Ephesus is an interesting place to wander and explore; it comprises sights visible – and invisible.
My favourite feature at Ephesus is not visible
It no longer exists. At least not in the physical world. But it lives in the imagination.
The Temple of Artemis was the largest building of the ancient world – and also one of the 7 wonders of the ancient world. (As you may remember, the only one remaining of the 7 is the Cheops pyramid at Giza in Egypt.)
The temple was a sanctuary to Artemis (named Diana by the Romans), the great mother goddess, protector of the pregnant, of fertility, of child birth, helper of midwives. And of virginity. Seems slightly contradictory, no? But then, I suppose it would all sort under one department today, too.
Ephesus is a World Heritage site, and UNESCO’s inscription references the Temple of Artemis, even though it’s no longer there:
Little remains of the famous Temple of Artemis, one of the “Seven Wonders of the World,” which drew pilgrims from all around the Mediterranean.
Artemis’ temple burnt down in 356 BCE, or rather, was burnt down. By one Herostratus. Rumour has it, he did it for the attention. Another rumour says he did it because he was a badly treated slave and hated Ephesus and its people. Either way, today Herostratus would be called a terrorist. One of the earliest we know. Nothing is new under the sun.

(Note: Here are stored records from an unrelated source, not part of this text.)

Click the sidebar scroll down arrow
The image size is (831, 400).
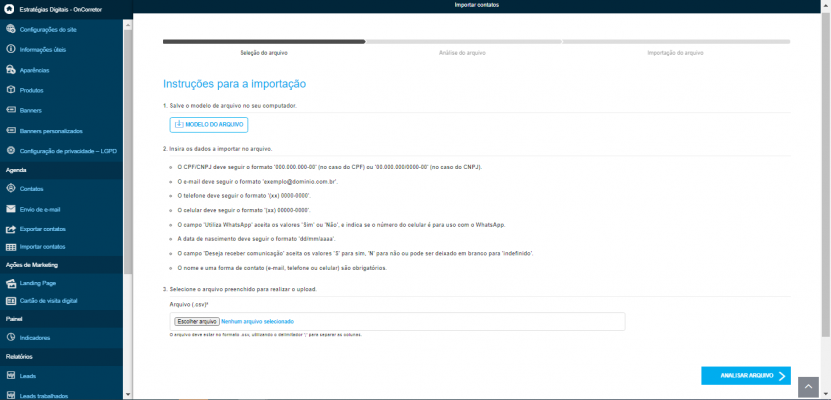click(127, 394)
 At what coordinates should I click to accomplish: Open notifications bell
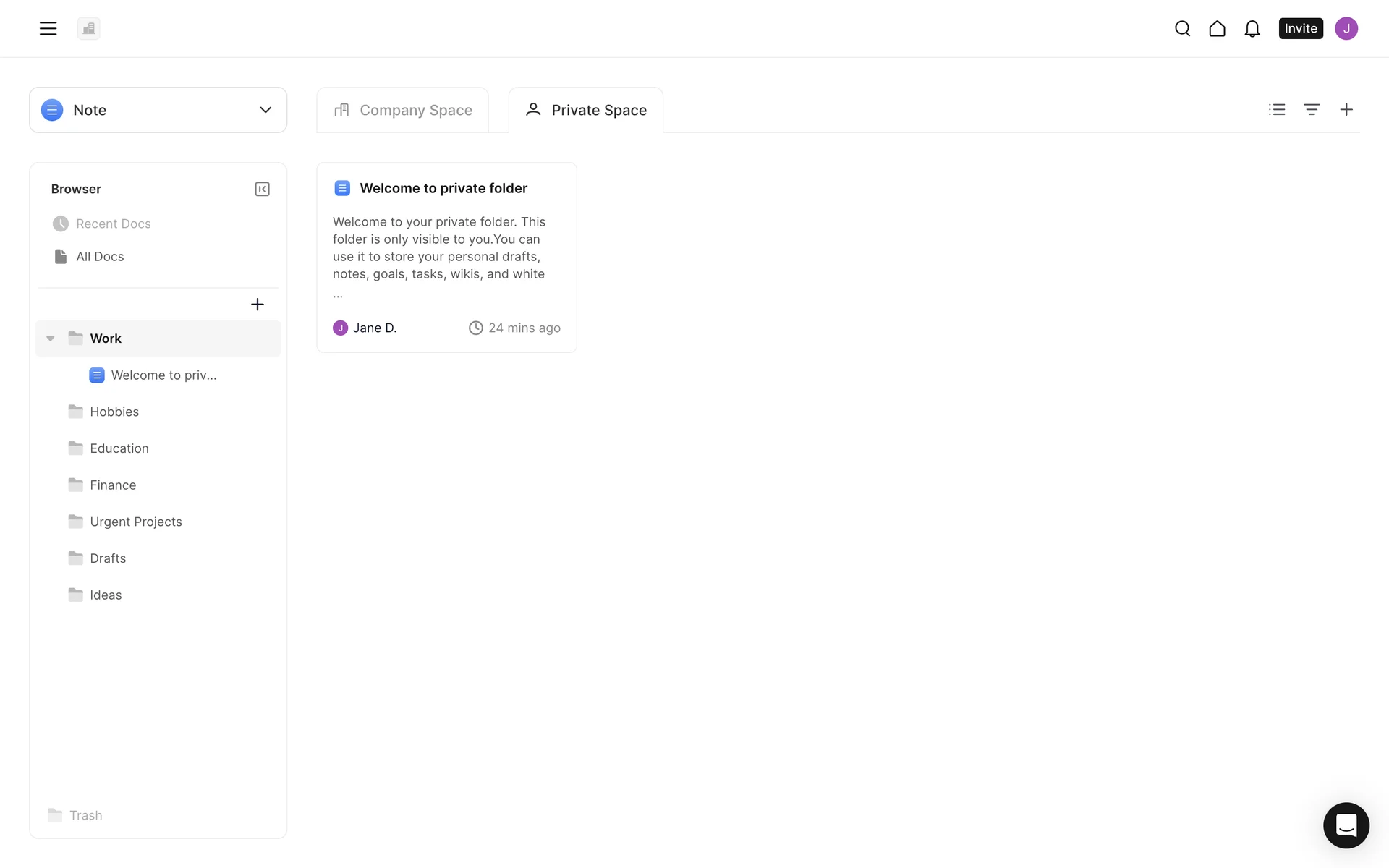click(1252, 28)
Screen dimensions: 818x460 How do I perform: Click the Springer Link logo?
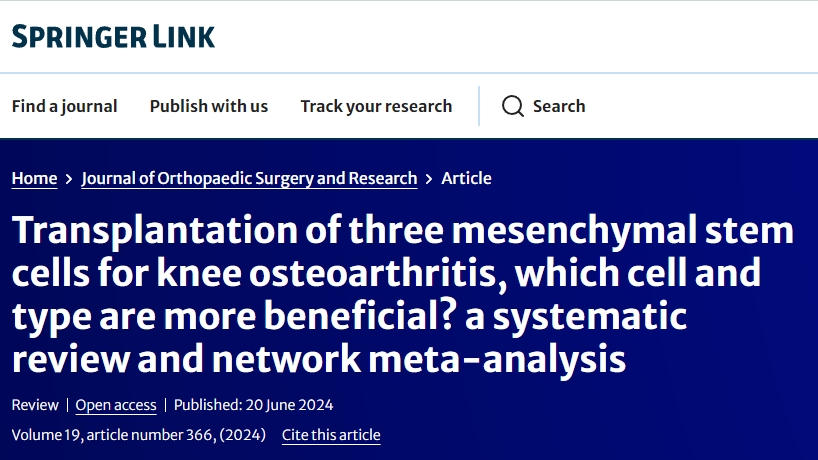[113, 37]
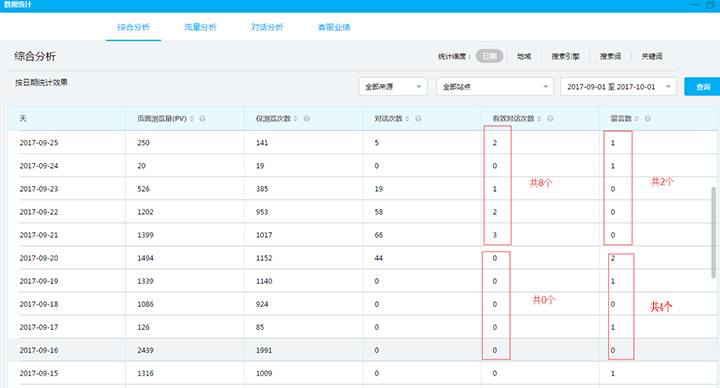Sort by 页面浏览量(PV) sort arrows
Viewport: 720px width, 388px height.
pos(192,118)
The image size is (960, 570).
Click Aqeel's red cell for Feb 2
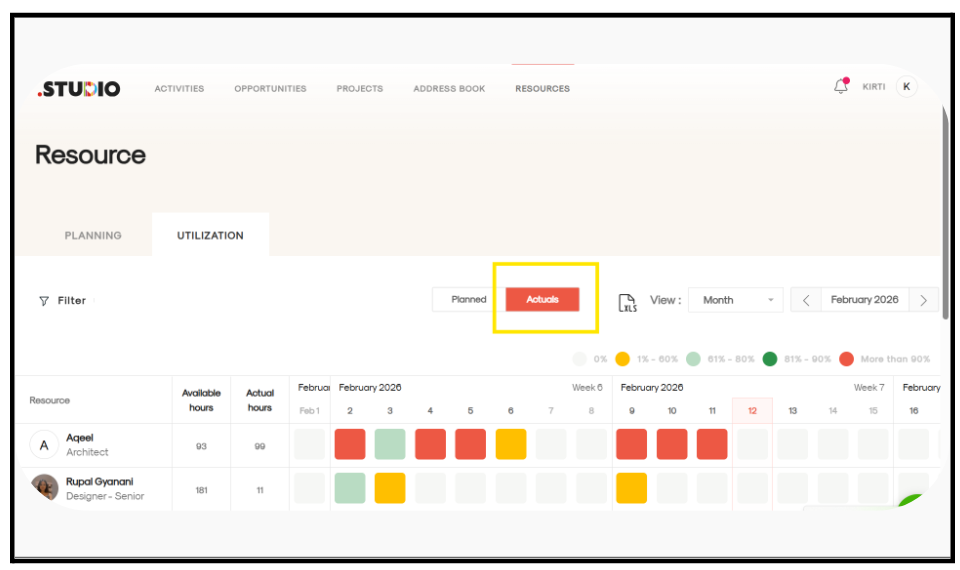coord(350,444)
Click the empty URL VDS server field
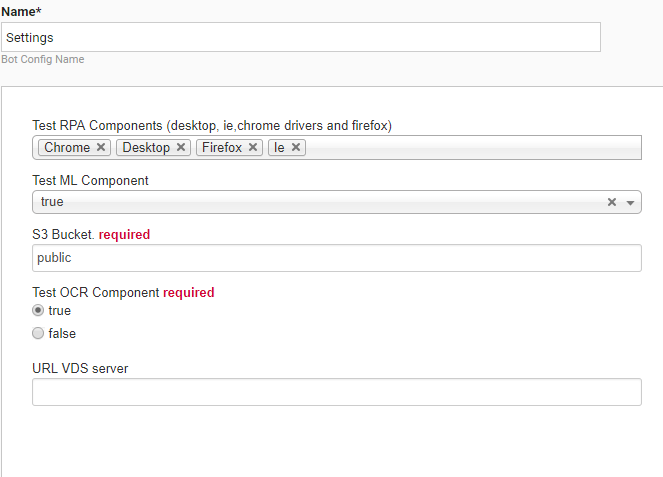The height and width of the screenshot is (477, 663). pos(337,392)
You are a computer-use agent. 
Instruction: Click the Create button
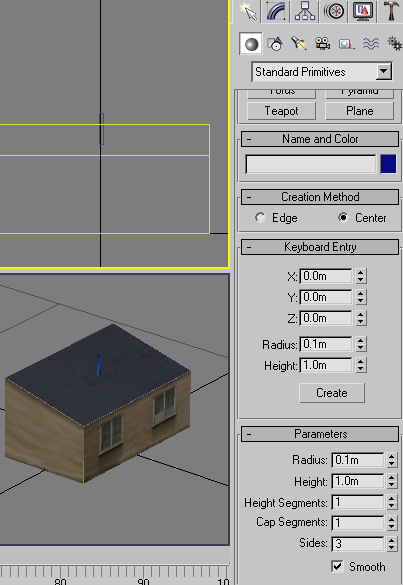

Which nicely segues on to Artemis’ twin, Apollo, the sun god; making Artemis goddess of the moon. Such was the twins’ dualistic relationship.
Another major happening that same year, 356 BCE, about the same time as the sacking of the sanctuary, was the birth of a little boy named Alexander, later to receive the added title ‘the Great’. Though, unless you’re a conspiracy theorist, Alexander’s birth is probably not related to the temple devastation.
The Temple of Artemis today
If you want to see the remains of Artemis’ temple, you must go to the British Museum, and even there, you’ll find only fragments. Here at Ephesus, all that remains is part of the foundation, and a column. Or remains… the column has been constructed with a mix of the various bits and pieces of the temple found. Bit depressing-looking, to be frank. Once, nearly 130 columns kept a most stunning building standing.
Might it have been better leaving it all to the imagination? Maybe. And if we can’t imagine, here’s one artist’s interpretation of how it must have looked:
Outside was a statue of the goddess herself:
The original statue was made of gold, ebony, silver, and black stone. The legs and hips were covered by a garment decorated with reliefs of animals and bees, and the top of the body was festooned with many breasts; her head was adorned with a high-pillared headdress.
Statue of Artemis at the Efesus Museum in the nearby town of Selçuk, gateway to Ephesus.
All those breasts. Why was that, I wonder. Someone’s, erm, offbeat fantasy?
Fertility has been presented as one explanation. Remember all those godly roles she had related to the female reproductive system?
But maybe these spheres aren’t breasts at all. In fact, quite the opposite has been proposed: that they represent bull’s testicles sacrificed to her, as Artemis was also goddess of the wilderness, the hunt and wild animals. That’s a lot of roles for one person, even for a goddess.
Breasts, testicles… I think interpretation is best left up to the viewer on that one as well.
There is, of course, much more to see at Ephesus than the temple you cannot see. But that’s another post, another time.
Above right, is part of the restored facade of the Library of Celcus. With 12,000 scrolls inside, it was the third largest library in the Roman world, after the ones in Alexandria and Pergamon. Below is the well-preserved ancient amphitheatre, with room for 24,000 spectators.
Nearby is Virgin Mary’s House. Legend has it, this is where the mother of Jesus spent her final years. Be prepared for crowds inside the little house, pilgrims are all over the place.
I’m quite comfortable here, thank you very much. I’ll pose for 30 seconds near a random column, then go on to more interesting things, like seeing if that dog wants something to drink
Lastly, if you’re taking the kids along, I’d advise against going in the heat of summer. That particular July was so hot, the dye on Ali’s leather sandals rubbed off and made pink and turquoise stripes on her feet. My then 5-year-old wasn’t overly impressed with Ephesus. That said, she went back 15 years later with her boyfriend, so it can’t have been too traumatic.